Ordered one this week so I'll let you know how it is in 2 weeks


----------



## ChibiM (Jan 30, 2015)

Let us know!


----------



## Glofindel (Feb 15, 2015)

As promised. Just picked it up today and straight to use.

What it comes with :
There only light, a couple red spare O-ring and clip in cheap plastic bag. I personally dislike this clip and they would have included the metal tin like AAA version. 






Tint and beam
I chose cool white over NW because I had bad experience with their warm tint so it's a bit green-ish but that what I was expecting it. The beam has a sharp, tight hot spot and throwing well due to the optic. 

Fit and finish :
Well, standard DQG. I can't find any flaws on it. The thread very smooth no gritty at all. However if you shake it without battery you will hear a rattle sound from the tail, which I think its from the magnet on the tail. I'd love to have the tritium rather magnetic tail but the magnet works well, hold itself no problem. 
Here's size comparison with AA battery and its sister Ti AAA 









Compare to Thrunite T10 Saber 1A and it's nearly 2 cm shorter. It feels like CR123 light but slimmer, which is very nice, indeed. 
However it is heavy for its size 





Conclusion:
I like it. 
Despite the weight and the pocket clip (maybe the price too) I am more than happy to have this in my collection. 
I love the design and and it perfect match to the AAA version I have.


----------



## Glofindel (Feb 15, 2015)

Something very funny here. On website is stated as Titanium but the light said "SS". Um...am I buying Titanium or Stainless steel??? I sent Ric an email and still waiting for reply.


----------



## Mr Floppy (Feb 15, 2015)

Glofindel said:


> Something very funny here. On website is stated as Titanium but the light said "SS". Um...am I buying Titanium or Stainless steel???

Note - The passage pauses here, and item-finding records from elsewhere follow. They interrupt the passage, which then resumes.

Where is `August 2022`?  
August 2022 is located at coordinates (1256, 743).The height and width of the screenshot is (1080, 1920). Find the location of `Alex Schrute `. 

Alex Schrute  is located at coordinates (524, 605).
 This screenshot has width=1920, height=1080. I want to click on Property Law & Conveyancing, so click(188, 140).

You mentioned that it was heavy for the size so I'm thinking it is stainless steel. Weight it? 32g for SS, 18g for Ti


----------



## Glofindel (Feb 15, 2015)

Mr Floppy said:


> You mentioned that it was heavy for the size so I'm thinking it is stainless steel. Weight it? 32g for SS, 18g for Ti


It came up 33g  I hate when this happens. I paid Ti price and it listed as Ti let see what they would reply me.


----------



## KuanR (Feb 16, 2015)

Does the light have a glass lens protecting the optic? Or is the plastic optic exposed like that DQG Spy Hobi


----------



## Glofindel (Feb 16, 2015)

KuanR said:


> Does the light have a glass lens protecting the optic? Or is the plastic optic exposed like that DQG Spy Hobi


Not sure actually. It seems like only optic.


----------



## ChibiM (Feb 16, 2015)

Glofindel said:


> It came up 33g  I hate when this happens. I paid Ti price and it listed as Ti let see what they would reply me.



ouch! I hope you`ll get this worked out with the seller!


----------



## Glofindel (Feb 16, 2015)

ChibiM said:


> ouch! I hope you`ll get this worked out with the seller!


Thanks. I'll wait him until Friday then I file claim with PayPal.


----------